> _WHAT THE TASK REQUIRES_
Below this task are records; return each one exactly and omit its images.

Dataset entries:
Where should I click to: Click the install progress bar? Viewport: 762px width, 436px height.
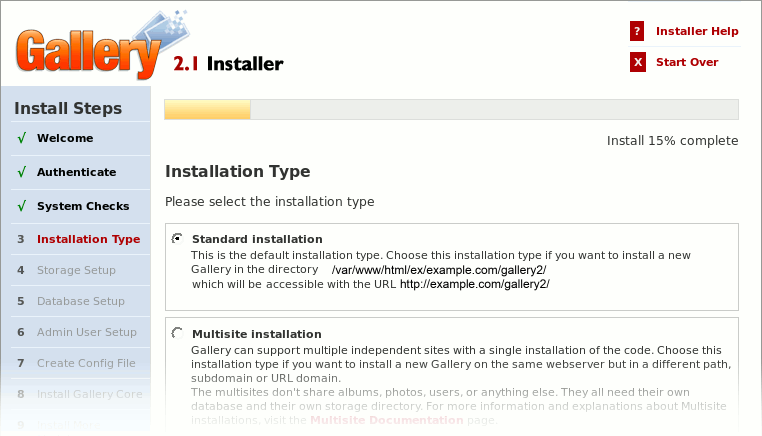[451, 109]
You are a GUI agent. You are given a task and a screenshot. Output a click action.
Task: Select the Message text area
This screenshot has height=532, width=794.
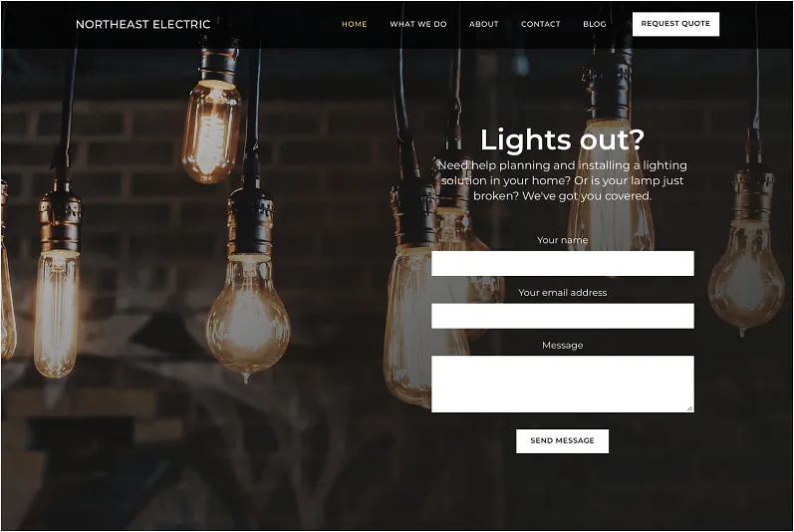[x=563, y=384]
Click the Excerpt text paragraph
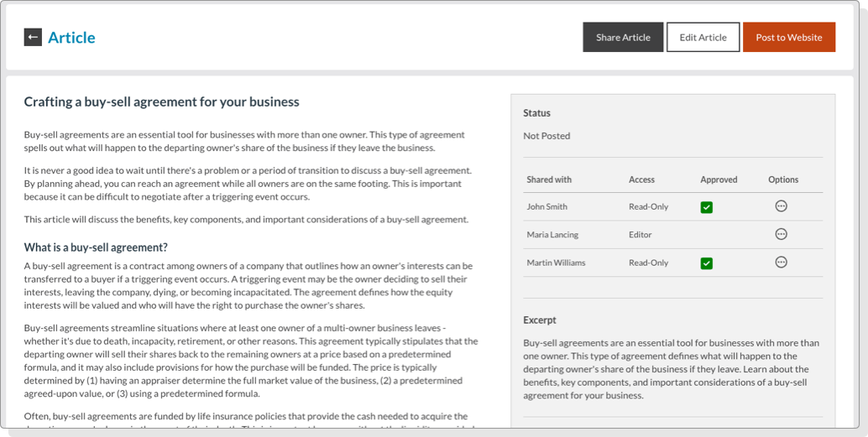This screenshot has height=437, width=868. pos(672,369)
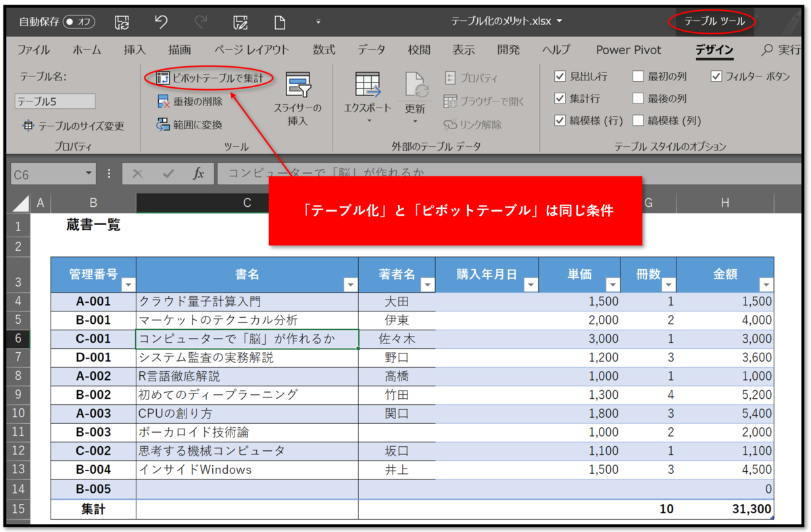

> _EXERCISE SOLUTION_
Where should I click to: Click the install progress bar? Viewport: 762px width, 436px height.
[451, 109]
You are a GUI agent. You are given a task and a screenshot. Output a click action.
Task: Select the Message text area
This screenshot has height=532, width=794.
[x=563, y=384]
Click the Excerpt text paragraph
This screenshot has height=437, width=868. pos(672,369)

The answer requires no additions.